▶ _Selected text_:
Historic house in Raleigh, North Carolina

The Henry and Martha Litchford House, also known as Pine Ridge Farm, is a historic farmhouse in Raleigh, North Carolina. The house was originally at the center of the 168-acre country estate of Henry and Martha Dancy Litchford.

== History ==
The Henry and Martha Litchford House was built in 1904 near Millbrook, North Carolina by Martha (née Dancy) and Henry Evans Litchford, a banker and president of the Raleigh Chamber of Commerce. The house sat at the center of his 168-acre estate called Pine Ridge Farm in the Neuse River Township and was positioned near the railroad line. It is now located at 6309 Litchford Road in Raleigh, North Carolina.

The Litchfields lived in Raleigh, but used the farmhouse as a summer country home. The couple leased the farm to J. A. Richard or Richardson, a local farmer, who maintained the agricultural operations. The farm produced apples, barley, corn, hay, peaches, and plums. From 1908 to 1910, S. S. Richardson, Mollie Richardson, and Nina Richardson lived at Pine Rige Farm and hosted social events at at the farm.

The Litchfords hosted many gatherings and community events at the farm. In July 1911, Henry Litchford hosted a joint picnic for the Ancient Free and Accepted Masons Neuse Lodge no. 97 and the Junior Order of United American Mechanics Millbrook Council no. 335, an event that included orations and a speech by the North Carolina State Auditor W. P Wood. Martha Litchford hosted events for the Olla Podrida Club, a social and literary society based in Raleigh, who traveled to the farm by train. The Litcfields also hosted the annual picnic and barbeque for more than 100 Boyal-Pearce department store employees and their families, for at least eight years.

In 1913, Litchford took a position with the Old Dominion Trust Company in Richmond, Virginia, and later became president of the Federal Trust Company of Richmond. After the move to Richmond, Mary Litchford and the couple's children continued to use the house as a summer home, returning to North Carolina annually from Virginia. The Litchfords returned to the farm full-time in 1930, upon Henry's retirement. Litchford resumed farming and was elected chair of the Wake County Alcoholic Beverage Control Board, serving from July 1937 to July 1945. Litchford died on July 6, 1946.

Saved entries
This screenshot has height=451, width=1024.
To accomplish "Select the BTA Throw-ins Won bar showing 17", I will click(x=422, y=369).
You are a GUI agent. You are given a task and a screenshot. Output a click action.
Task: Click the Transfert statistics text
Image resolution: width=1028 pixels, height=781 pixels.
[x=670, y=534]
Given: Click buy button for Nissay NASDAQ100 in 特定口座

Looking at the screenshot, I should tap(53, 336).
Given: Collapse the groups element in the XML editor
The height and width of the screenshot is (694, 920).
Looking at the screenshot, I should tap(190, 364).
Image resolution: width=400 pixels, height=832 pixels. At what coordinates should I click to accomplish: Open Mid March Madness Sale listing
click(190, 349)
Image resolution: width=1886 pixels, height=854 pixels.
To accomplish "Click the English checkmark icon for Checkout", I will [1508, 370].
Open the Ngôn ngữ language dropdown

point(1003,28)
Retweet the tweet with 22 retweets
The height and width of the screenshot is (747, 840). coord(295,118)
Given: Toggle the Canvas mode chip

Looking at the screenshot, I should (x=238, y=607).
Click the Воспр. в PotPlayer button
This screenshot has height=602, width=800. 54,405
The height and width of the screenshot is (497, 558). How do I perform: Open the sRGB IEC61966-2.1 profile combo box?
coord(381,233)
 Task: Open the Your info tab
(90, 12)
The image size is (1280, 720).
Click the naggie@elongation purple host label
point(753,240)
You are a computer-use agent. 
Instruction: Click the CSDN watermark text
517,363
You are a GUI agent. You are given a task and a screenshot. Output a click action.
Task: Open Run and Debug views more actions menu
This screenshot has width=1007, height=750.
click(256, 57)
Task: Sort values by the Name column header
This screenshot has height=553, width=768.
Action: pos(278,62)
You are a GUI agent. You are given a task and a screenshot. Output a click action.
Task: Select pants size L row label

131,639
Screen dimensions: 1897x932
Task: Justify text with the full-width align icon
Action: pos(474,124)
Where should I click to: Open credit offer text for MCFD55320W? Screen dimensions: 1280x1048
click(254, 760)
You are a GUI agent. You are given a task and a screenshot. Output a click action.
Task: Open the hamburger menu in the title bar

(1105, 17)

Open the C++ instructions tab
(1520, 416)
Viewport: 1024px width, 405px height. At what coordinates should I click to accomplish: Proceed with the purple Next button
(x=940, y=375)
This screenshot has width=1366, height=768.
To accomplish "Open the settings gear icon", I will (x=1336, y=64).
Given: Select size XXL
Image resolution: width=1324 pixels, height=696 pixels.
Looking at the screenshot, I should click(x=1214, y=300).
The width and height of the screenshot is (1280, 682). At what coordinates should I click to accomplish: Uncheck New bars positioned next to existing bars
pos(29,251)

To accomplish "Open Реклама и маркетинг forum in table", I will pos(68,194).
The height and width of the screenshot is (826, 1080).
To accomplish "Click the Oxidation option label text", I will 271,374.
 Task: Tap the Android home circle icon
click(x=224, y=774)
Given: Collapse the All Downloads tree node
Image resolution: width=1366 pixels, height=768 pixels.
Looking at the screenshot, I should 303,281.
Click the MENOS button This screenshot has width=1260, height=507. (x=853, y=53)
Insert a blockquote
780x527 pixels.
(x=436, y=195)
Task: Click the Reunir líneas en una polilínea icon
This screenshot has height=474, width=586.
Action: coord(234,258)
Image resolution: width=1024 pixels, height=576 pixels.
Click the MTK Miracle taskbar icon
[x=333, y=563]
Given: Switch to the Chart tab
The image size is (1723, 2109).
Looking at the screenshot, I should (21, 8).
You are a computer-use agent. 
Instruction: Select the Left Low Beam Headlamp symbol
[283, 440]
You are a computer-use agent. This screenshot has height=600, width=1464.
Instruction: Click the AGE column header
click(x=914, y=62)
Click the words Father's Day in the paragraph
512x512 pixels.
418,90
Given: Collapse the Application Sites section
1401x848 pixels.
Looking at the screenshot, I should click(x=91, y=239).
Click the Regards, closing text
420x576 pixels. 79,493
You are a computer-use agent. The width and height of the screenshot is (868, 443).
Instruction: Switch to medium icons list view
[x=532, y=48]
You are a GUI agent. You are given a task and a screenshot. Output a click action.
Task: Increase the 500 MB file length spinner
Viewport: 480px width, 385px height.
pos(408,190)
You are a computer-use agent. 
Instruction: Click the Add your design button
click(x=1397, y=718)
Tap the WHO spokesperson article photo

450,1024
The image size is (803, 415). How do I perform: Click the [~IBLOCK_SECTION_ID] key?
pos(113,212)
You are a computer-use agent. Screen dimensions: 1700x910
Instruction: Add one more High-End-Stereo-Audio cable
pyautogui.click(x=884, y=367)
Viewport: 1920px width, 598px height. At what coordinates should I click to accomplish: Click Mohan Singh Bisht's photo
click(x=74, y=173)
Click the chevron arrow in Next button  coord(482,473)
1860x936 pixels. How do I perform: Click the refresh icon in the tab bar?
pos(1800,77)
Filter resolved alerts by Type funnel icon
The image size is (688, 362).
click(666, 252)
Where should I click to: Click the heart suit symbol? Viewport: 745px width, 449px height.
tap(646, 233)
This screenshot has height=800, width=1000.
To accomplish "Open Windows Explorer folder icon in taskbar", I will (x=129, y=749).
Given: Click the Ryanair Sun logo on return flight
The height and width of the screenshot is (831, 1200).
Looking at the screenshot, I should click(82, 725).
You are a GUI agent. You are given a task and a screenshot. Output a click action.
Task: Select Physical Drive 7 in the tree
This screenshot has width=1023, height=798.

▶ _Problem description_: Quote everything in the Litchford House text from "Historic house in" down to "Martha Dancy Litchford.".

▶ _Task answer_:
Historic house in Raleigh, North Carolina

The Henry and Martha Litchford House, also known as Pine Ridge Farm, is a historic farmhouse in Raleigh, North Carolina. The house was originally at the center of the 168-acre country estate of Henry and Martha Dancy Litchford.